As a standalone, the site just doesn’t accomplish all that much in my opinion, b/c it doe snot rate whether a school has tight or loose distribution requirements. It rates whether a school has the sort of distribution requirements the organization behind the site approves of. Again, to take Oxy as an example, they rate low on the site, which some might conclude means they are “open.” Well. what they are and they aren’t. They have a core set of distribution requirements that may be more or less attractive to one student or another and that are more restrictive in some senses that more “open” colleges with few or no distribution requirements. But they allow a high degree of flexibility in fulfilling the core compared to the narrow requirements list enforced by the ACTA’s implicit/explicit hierarchy of learning.

I know from your replies you get all that, and the way you are working to help your D find schools that meet all her needs is impressive!

Thanks

Re: #12

Letting students use their major courses in breadth areas is fairly common, not unique to Rochester.

To give you an idea, if your premed daughter were to choose, for example, a literature major at a school with a notably flexible curriculum (e.g., Amherst, Hamilton, Brown, Smith, Grinnell), then about nine of the ~32 courses required for graduation could be selected entirely at her discretion. Beyond this, partial-credit courses (such as music lessons) could also be freely considered. If desired, study abroad could be arranged. PE classes could be added for further variety.

@merc81 that’s exactly what I’m going for. My guess is she ends up economics or something like math or comp sci. If you are mixing them with pre-med you definitely need a break somewhere!

When I told her about Columbia and the core when her brother was looking at it, her response was, “Ya, no. That’s not happening.”

@ucbalumnus

I was not saying that was unique to Rochester. Only responding to your observation that requiring 3 courses in each of humanities, social studies, and science would result in volume to breadth requirements at many other schools. It doesn’t work out that way in reality because the combination of “pick your own” clusters, and further reduction of requirements for engineering students and/or those who double major or minor, actually does result in fairly “minimal” requirements that can be tailored to the student’s interests.

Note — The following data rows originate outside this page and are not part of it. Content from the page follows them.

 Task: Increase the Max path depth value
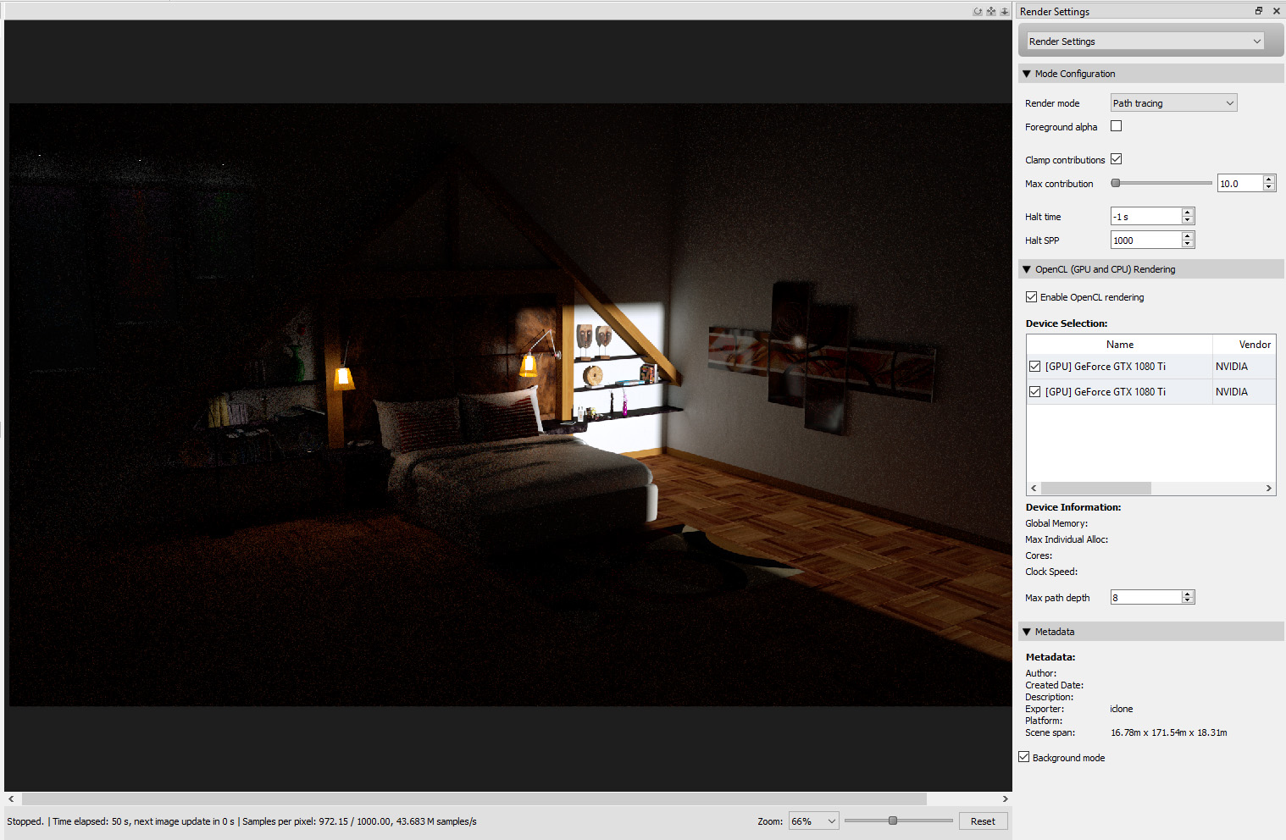tap(1188, 594)
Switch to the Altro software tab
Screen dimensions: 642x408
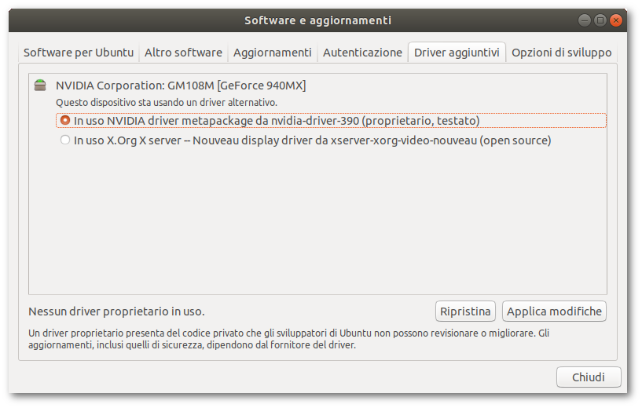point(183,53)
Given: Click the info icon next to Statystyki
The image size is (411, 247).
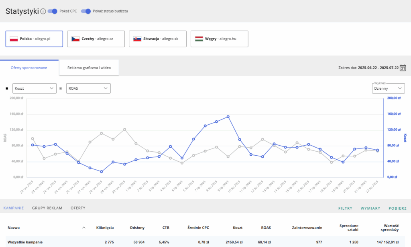Looking at the screenshot, I should 43,11.
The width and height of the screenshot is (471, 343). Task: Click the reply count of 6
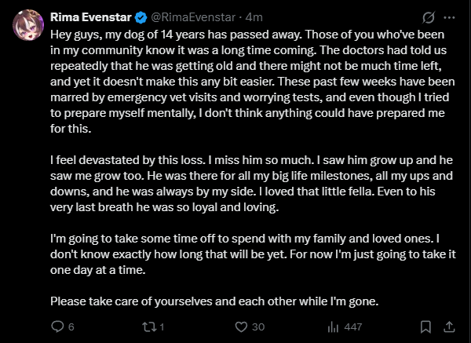click(71, 327)
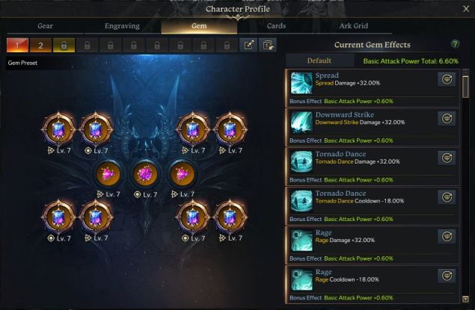Select the Tornado Dance Damage skill icon
This screenshot has height=310, width=475.
[x=301, y=161]
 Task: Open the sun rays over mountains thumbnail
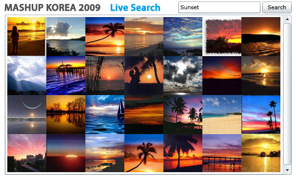pyautogui.click(x=27, y=76)
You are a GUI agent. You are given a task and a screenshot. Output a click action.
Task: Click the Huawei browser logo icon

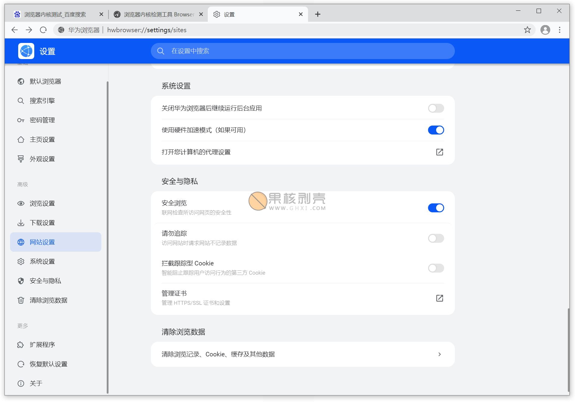click(26, 51)
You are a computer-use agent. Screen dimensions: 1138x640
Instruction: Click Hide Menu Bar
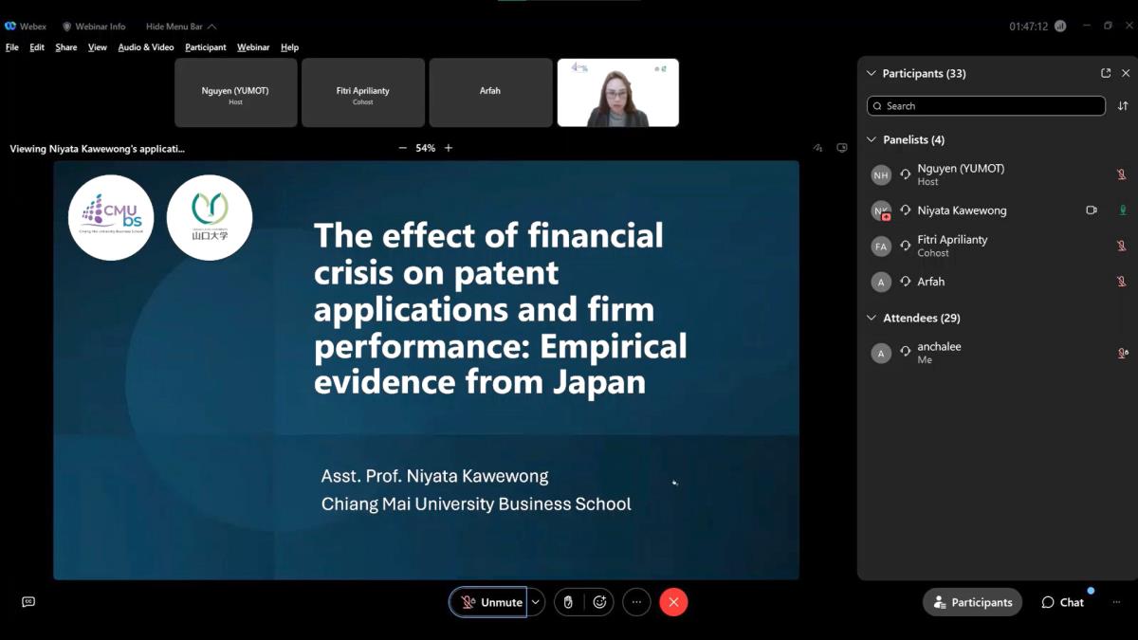[180, 27]
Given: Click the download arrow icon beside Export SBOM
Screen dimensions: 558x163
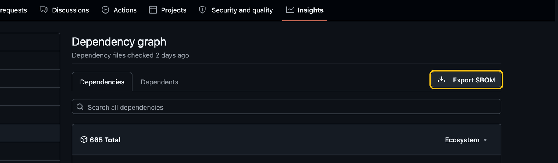Looking at the screenshot, I should (x=441, y=80).
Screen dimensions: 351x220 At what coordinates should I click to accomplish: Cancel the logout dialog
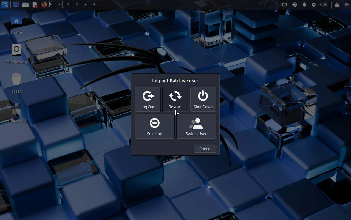[x=205, y=149]
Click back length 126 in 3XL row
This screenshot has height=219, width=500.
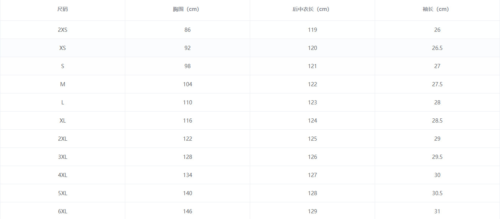click(312, 157)
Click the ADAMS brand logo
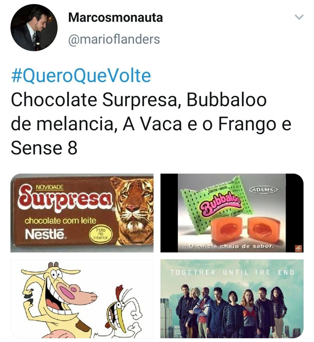The height and width of the screenshot is (342, 314). click(263, 190)
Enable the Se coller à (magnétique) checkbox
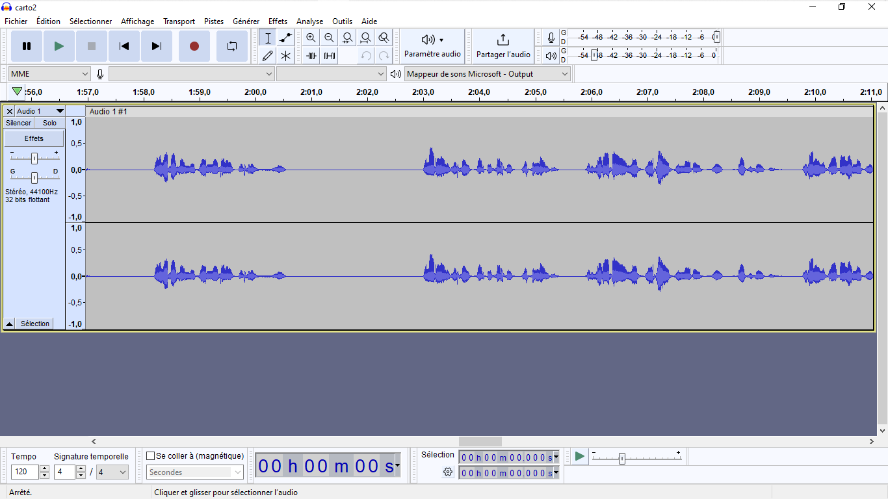The image size is (888, 499). tap(151, 456)
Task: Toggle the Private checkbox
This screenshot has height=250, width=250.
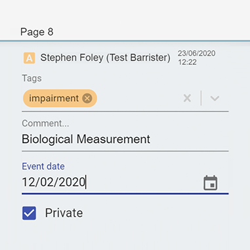Action: [29, 213]
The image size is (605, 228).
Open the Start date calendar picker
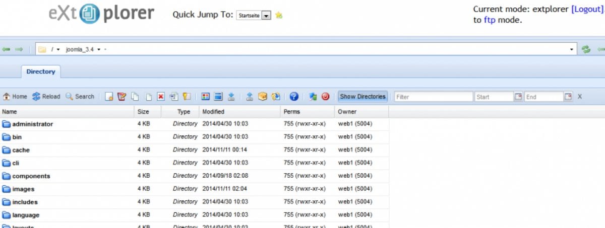point(518,97)
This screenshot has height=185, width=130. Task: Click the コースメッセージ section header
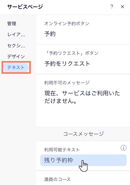pos(83,134)
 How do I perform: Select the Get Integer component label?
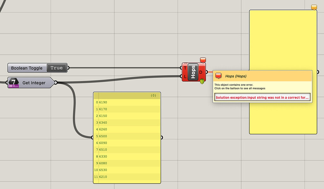click(33, 82)
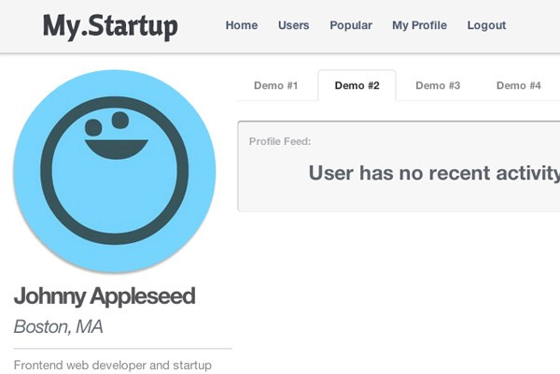Image resolution: width=560 pixels, height=374 pixels.
Task: Click the Boston, MA location text
Action: coord(58,326)
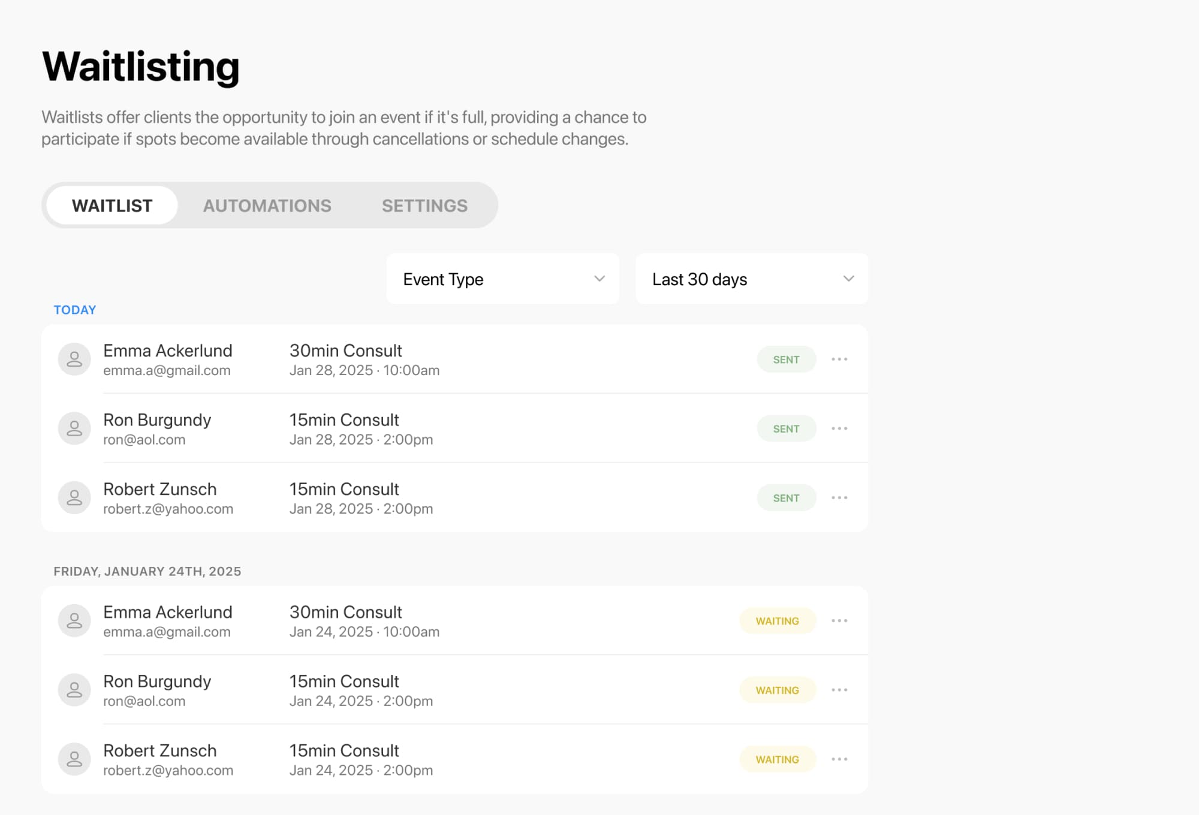Open the Last 30 days filter
Image resolution: width=1199 pixels, height=815 pixels.
pos(751,279)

For someone like my daughter, in addition to two majors (one in natural sciences and one in social sciences), one would only have to take four courses—a humanities cluster and a freshman writing seminar—and would be able to create a “cluster” made up of classes that would have been taken as electives in any case (and that could be exactly the kind of “quirky and just interesting” courses that @dadof4kids was inquiring about). By the end of freshman year, it is possible to satisfy those requirements along with as much as half of the pre-med requirements. That makes it easy to take a semester abroad, for instance, without worrying about meeting core + two sets of major requirements. And there were no dreaded language or speech or PE requirements, all of which my daughter wanted to avoid if possible. That is very different than the “must take two classes in each of the following six subject areas plus a writing seminar (or two) plus demonstrate language proficiency” that other schools she was considering required.